◆ 課題:
下の記録のうち、「Where should I」を含む行から最後の行までを、両方の行も含めて、空行を除いた番号付きリストに変換してください。画像は答えに入れないでください。

未加工の記録:
★ ★ ★
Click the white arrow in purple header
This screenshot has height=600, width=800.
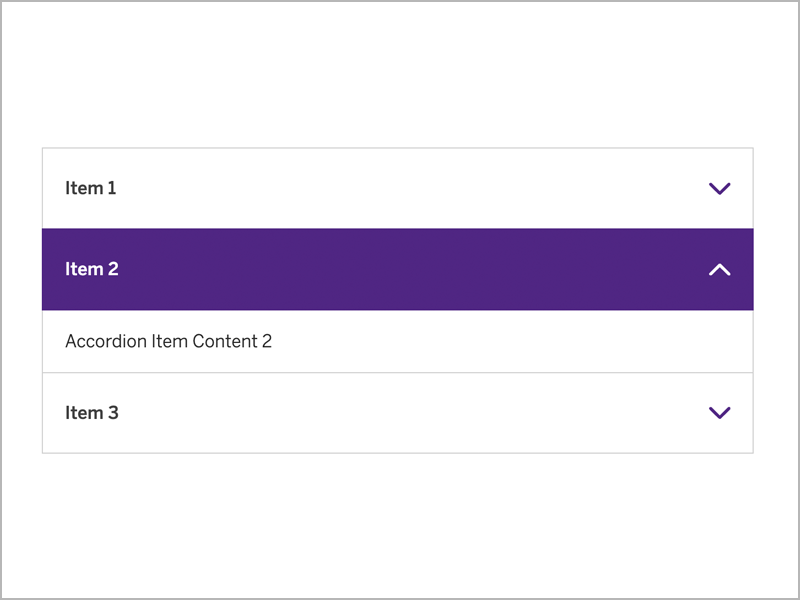(719, 269)
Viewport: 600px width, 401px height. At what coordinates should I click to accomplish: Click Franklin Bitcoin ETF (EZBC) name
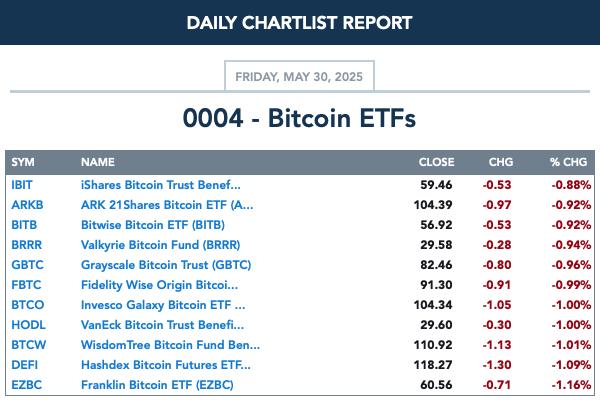coord(157,385)
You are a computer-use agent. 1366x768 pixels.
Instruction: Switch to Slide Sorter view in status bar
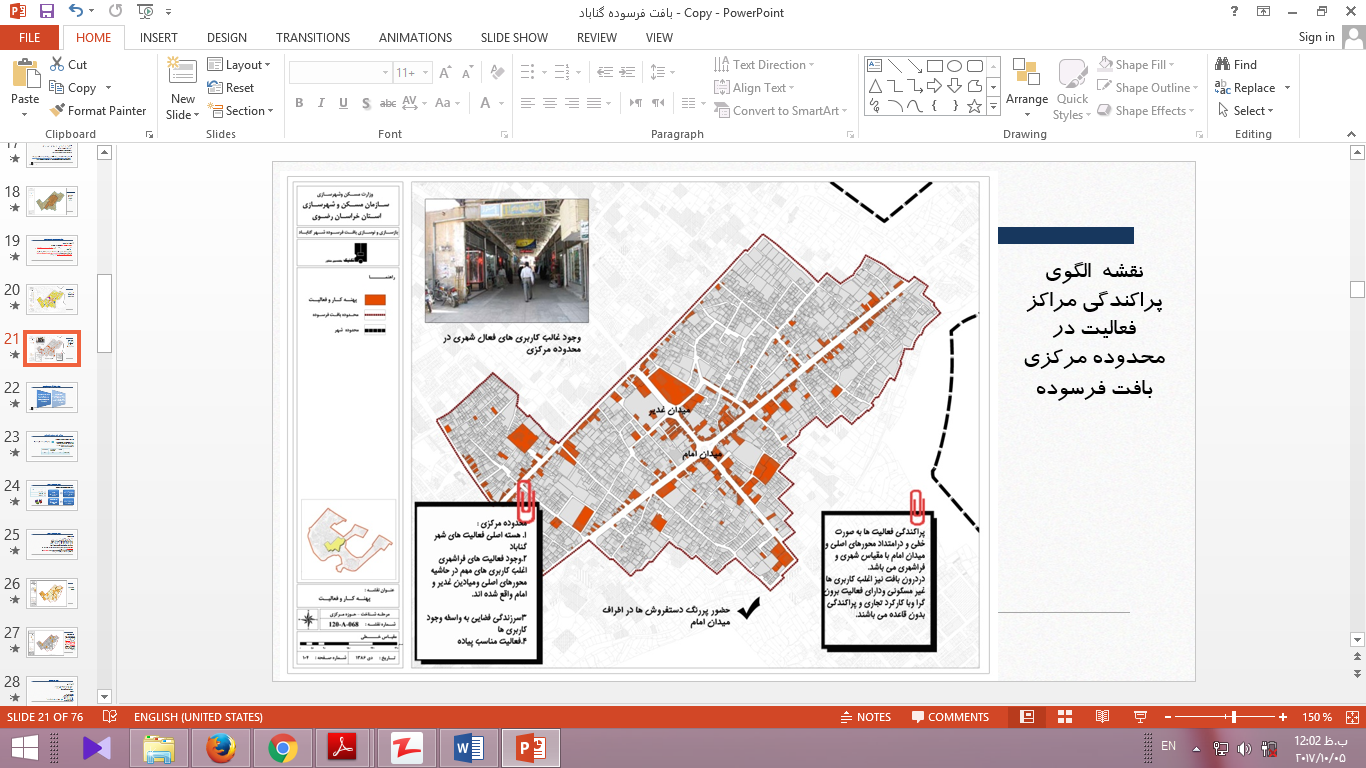pos(1064,717)
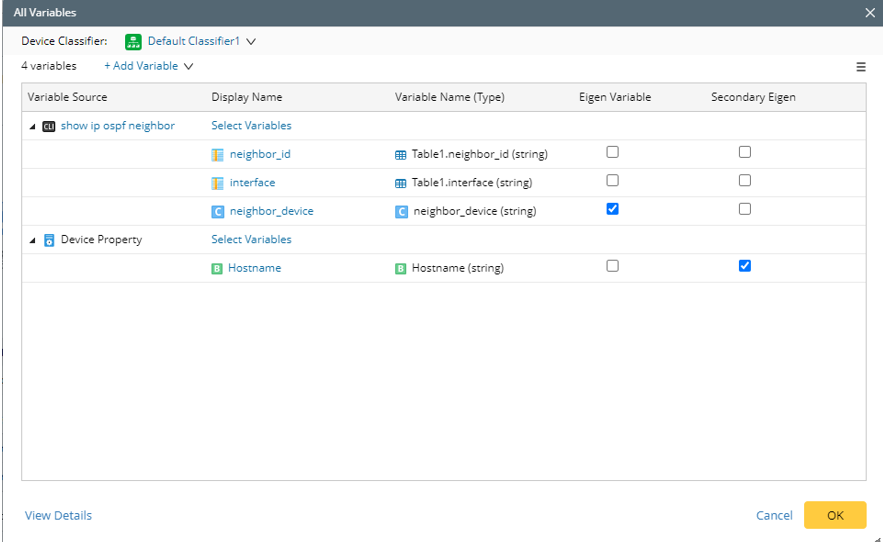Click the Eigen Variable column header
The image size is (883, 542).
[x=614, y=97]
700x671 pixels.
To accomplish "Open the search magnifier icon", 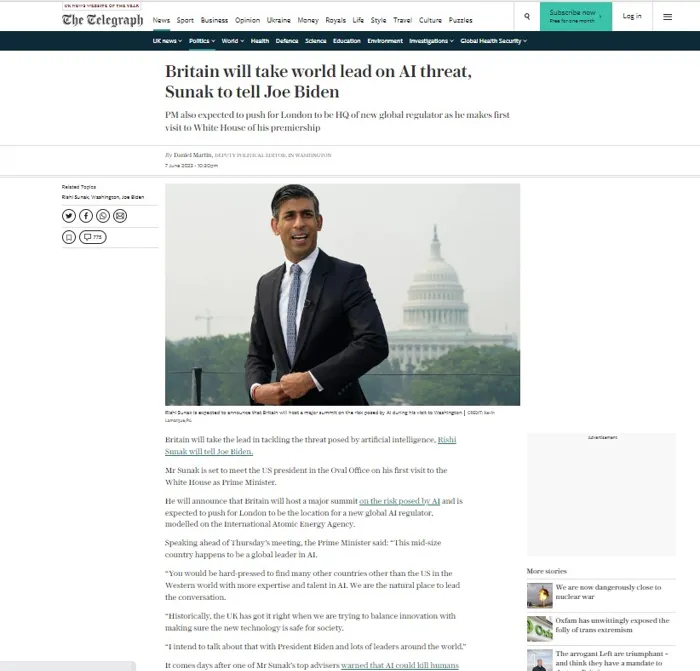I will (527, 16).
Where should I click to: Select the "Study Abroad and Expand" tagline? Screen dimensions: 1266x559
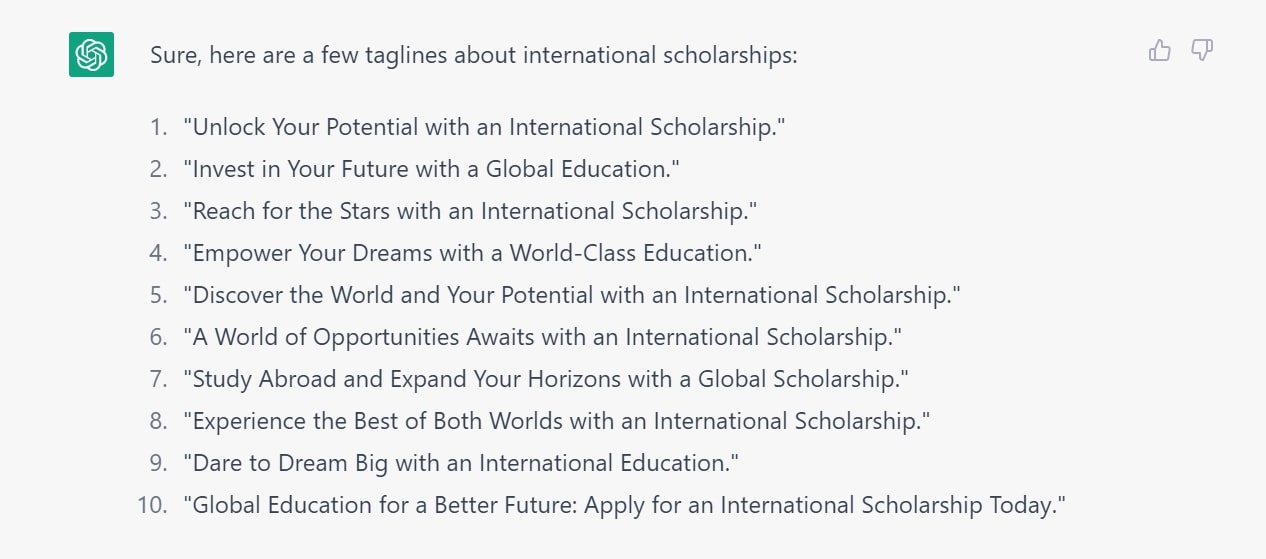pyautogui.click(x=545, y=380)
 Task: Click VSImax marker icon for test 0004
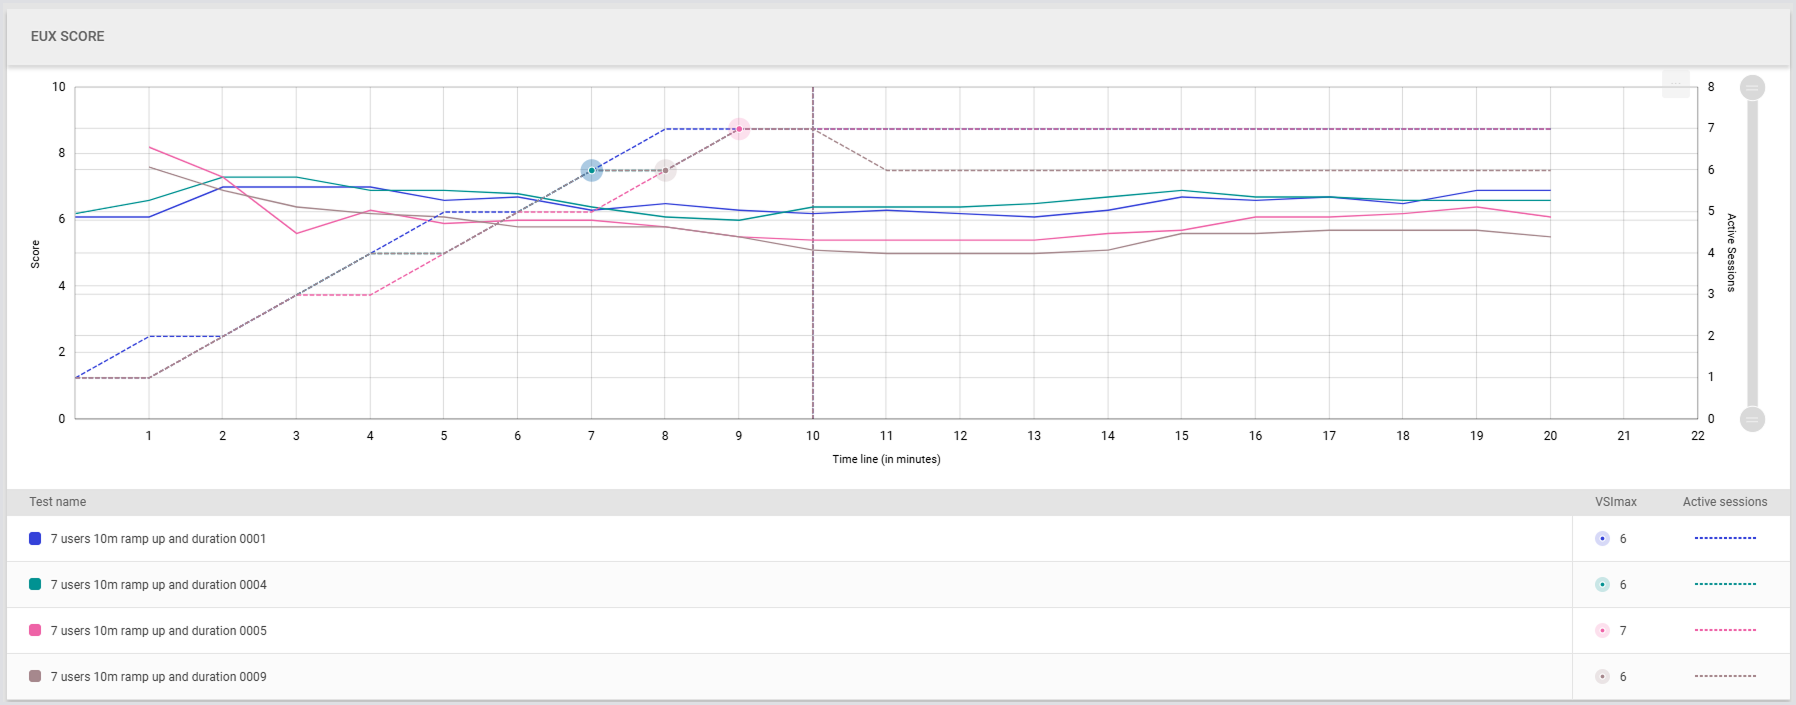1602,585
★ ★ ★
◆ 出力結果:
1. Where should I click to: Select the "Study Abroad and Expand" tagline? Screen dimensions: 1266x559
2. pyautogui.click(x=545, y=380)
3.  Task: Click VSImax marker icon for test 0004
4. 1602,585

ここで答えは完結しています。